Hari Minggu Biasa XXXII
Keb. 6:13-17
Mzm. 63:2,3-4,5-6,7-8
1Tes. 4:13-18
Mat. 25:1-13

Kebijaksanaan Sebagai Terang Hidup

Satu kata penting yang menjadi permenungan pada hari Minggu Biasa ke-XXXII/A ini adalah kata Kebijaksanaan atau wisdom. Kebijaksanaan adalah kemampuan atau hasil dari kemampuan berpikir, dan bertindak dengan menggunakan pengetahuan, pengalaman, pemahaman, akal sehat, wawasan, akumulasi pengetahuan dan pencerahan. Dengan kebijaksanaan orang dapat bertindak secara produktif. Orang sering menghubungkan kebijaksanaan (wisdom) dan kecerdasan (Intelligence). Kebijaksanaan lebih berkaitan dengan kemampuan untuk memahami sifat alamiah manusia, yang paradoksal, kontradiktif, dan tunduk pada perubahan yang terus-menerus. Sedangkan kecerdasan merupakan kemampuan untuk berpikir secara logis, membuat konsep dan abstrak dari realitas.

Santo Agustinus mengatakan bahwa kesabaran adalah sahabat dari kebijaksanaan. Ia lalu menjelaskan tentang perbedaan antara kebijaksanaan dan pengetahuan. Baginya, kebijaksanaan adalah pemahaman intelektual tentang hal-hal yang kekal; sedangkan pengetahuan adalah pengetahuan rasional tentang hal-hal yang fana. Paus Fransiskus dalam sebuah Audiensi umum pada tanggal 9 April 2014 menjelaskan makna kebijaksanaan sebagai berikut: “Kebijaksanaan itu bukan sekadar kebijaksanaan manusia, sebagai buah dari pengetahuan dan pengalaman semata? Kebijaksanaan sebagai anugerah Roh Kudus adalah sebuah anugerah untuk dapat melihat segala sesuatu melalui mata Allah. Hal ini berarti melihat dunia, situasi, masalah, segala sesuatu, dengan mata Allah. Dan jelas hal ini berasal dari keintiman dengan Allah, dari hubungan seorang anak dengan Bapanya. Ketika kita berada dalam persekutuan dengan Tuhan, melalui Roh Kuduslah hati kita berubah dan kita dapat merasakan semua kehangatan dan kecenderungannya.”

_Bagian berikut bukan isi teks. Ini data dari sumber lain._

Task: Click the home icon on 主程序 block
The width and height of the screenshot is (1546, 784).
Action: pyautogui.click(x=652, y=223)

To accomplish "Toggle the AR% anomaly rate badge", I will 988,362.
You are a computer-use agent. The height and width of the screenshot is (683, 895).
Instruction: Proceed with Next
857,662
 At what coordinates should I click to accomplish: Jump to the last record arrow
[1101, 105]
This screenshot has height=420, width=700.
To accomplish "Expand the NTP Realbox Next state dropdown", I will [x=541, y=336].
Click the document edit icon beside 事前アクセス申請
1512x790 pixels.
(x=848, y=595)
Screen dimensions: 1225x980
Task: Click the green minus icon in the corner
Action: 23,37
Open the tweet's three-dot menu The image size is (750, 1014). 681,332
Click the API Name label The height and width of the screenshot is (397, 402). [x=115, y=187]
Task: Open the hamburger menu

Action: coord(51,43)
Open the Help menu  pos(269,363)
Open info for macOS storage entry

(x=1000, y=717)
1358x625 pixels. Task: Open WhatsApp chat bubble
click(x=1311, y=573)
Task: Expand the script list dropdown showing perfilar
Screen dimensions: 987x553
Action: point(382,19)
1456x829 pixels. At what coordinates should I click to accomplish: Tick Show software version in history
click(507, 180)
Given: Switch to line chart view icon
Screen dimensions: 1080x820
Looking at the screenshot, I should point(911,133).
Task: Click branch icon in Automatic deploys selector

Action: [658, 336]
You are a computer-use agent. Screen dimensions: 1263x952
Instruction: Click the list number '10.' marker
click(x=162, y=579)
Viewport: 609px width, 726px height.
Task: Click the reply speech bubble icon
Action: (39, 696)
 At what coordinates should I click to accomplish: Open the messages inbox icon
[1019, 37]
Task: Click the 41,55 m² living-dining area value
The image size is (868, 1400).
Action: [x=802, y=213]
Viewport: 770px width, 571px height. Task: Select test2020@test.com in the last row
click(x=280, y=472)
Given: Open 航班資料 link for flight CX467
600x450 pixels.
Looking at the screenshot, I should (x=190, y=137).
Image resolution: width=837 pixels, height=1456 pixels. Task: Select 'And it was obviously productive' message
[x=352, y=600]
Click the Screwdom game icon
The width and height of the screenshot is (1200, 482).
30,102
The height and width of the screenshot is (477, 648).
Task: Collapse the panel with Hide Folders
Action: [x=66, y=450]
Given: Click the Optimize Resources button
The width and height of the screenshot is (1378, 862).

Lebih lanjut Paus Fransiskus juga berkata: “Hati orang yang bijaksana memiliki cita rasa, cita rasa Allah. Kitasendiri memiliki Roh Kudus di dalam diri kita, di dalam hati kita; kita dapat mendengarkannya, atau kita dapat memilih untuk tidak mendengarkannya. Jika kita mendengarkan Roh Kudus, Dia akan mengajarkan kita jalan kebijaksaan ini, dan akan memberi kita kebijaksanaan untuk melihat dengan mata Allah, mendengar dengan telinga Allah, mengasihi dengan hati Allah, dan menghakimi dengan penghakiman Allah. Inilah kebijaksanaan yang Roh Kudus berikan kepada kita, dan kita semua dapat memilikinya.”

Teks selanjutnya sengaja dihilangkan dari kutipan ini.